WRITTEN TASK:
Update the material below by replacing every occurrence of "dropdown" with "drop-down list", keeping everything else the same.
* BEGIN *
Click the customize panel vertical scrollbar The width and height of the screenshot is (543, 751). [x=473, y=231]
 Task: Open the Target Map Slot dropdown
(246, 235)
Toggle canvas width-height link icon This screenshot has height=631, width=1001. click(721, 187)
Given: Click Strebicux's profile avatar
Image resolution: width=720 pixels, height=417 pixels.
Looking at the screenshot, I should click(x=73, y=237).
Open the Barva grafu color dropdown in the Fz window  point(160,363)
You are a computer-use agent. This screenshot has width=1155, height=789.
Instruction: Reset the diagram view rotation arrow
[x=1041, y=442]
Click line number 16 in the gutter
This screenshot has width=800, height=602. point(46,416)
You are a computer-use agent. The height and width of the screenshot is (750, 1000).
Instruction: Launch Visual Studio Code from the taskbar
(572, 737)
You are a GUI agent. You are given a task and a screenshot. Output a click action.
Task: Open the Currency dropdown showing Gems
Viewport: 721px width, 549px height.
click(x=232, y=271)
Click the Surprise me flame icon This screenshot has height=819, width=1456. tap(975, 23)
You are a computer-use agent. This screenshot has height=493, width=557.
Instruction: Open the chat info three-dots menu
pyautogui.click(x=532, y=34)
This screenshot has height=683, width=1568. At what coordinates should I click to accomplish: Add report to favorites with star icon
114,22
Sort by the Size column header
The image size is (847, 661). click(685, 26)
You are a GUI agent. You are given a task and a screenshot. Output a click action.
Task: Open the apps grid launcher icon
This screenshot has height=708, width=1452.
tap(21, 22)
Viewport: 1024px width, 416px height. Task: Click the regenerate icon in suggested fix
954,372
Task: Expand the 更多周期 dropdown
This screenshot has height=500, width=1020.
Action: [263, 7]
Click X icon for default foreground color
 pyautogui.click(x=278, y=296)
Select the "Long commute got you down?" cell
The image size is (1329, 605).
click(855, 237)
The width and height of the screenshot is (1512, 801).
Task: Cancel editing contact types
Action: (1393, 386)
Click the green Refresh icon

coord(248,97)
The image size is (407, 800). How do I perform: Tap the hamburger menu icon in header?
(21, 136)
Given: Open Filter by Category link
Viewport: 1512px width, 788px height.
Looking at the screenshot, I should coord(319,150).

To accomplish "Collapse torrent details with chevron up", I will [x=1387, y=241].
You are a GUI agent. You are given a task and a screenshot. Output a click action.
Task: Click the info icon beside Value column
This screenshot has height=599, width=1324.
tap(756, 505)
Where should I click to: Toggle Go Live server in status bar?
* END *
WRITTEN SOLUTION:
Click the customize panel vertical scrollbar The width and height of the screenshot is (543, 751). [x=473, y=231]
 Task: Open the Target Map Slot drop-down list
(246, 235)
Toggle canvas width-height link icon This screenshot has height=631, width=1001. click(721, 187)
Given: Click Strebicux's profile avatar
Image resolution: width=720 pixels, height=417 pixels.
Looking at the screenshot, I should click(x=73, y=237).
Open the Barva grafu color drop-down list in the Fz window  point(160,363)
You are a computer-use agent. This screenshot has width=1155, height=789.
Instruction: Reset the diagram view rotation arrow
[x=1041, y=442]
Click line number 16 in the gutter
This screenshot has width=800, height=602. point(46,416)
You are a computer-use agent. The height and width of the screenshot is (750, 1000).
Instruction: Launch Visual Studio Code from the taskbar
(572, 737)
You are a GUI agent. You are given a task and a screenshot. Output a click action.
Task: Open the Currency drop-down list showing Gems
Viewport: 721px width, 549px height.
click(x=232, y=271)
Click the Surprise me flame icon This screenshot has height=819, width=1456. tap(975, 23)
You are a computer-use agent. This screenshot has height=493, width=557.
Instruction: Open the chat info three-dots menu
pyautogui.click(x=532, y=34)
This screenshot has height=683, width=1568. At what coordinates should I click to accomplish: Add report to favorites with star icon
114,22
Sort by the Size column header
The image size is (847, 661). click(685, 26)
You are a GUI agent. You are given a task and a screenshot. Output a click action.
Task: Open the apps grid launcher icon
This screenshot has height=708, width=1452.
tap(21, 22)
Viewport: 1024px width, 416px height. Task: Click the regenerate icon in suggested fix
954,372
Task: Expand the 更多周期 drop-down list
This screenshot has height=500, width=1020.
Action: [263, 7]
Click X icon for default foreground color
 pyautogui.click(x=278, y=296)
Select the "Long commute got you down?" cell
The image size is (1329, 605).
click(855, 237)
The width and height of the screenshot is (1512, 801).
Task: Cancel editing contact types
Action: (1393, 386)
Click the green Refresh icon

coord(248,97)
The image size is (407, 800). How do I perform: Tap the hamburger menu icon in header?
(21, 136)
Given: Open Filter by Category link
Viewport: 1512px width, 788px height.
Looking at the screenshot, I should coord(319,150).

To accomplish "Collapse torrent details with chevron up", I will [x=1387, y=241].
You are a GUI agent. You are given a task and a screenshot. Output a click action.
Task: Click the info icon beside Value column
This screenshot has height=599, width=1324.
tap(756, 505)
Where should I click to: Toggle Go Live server in status bar?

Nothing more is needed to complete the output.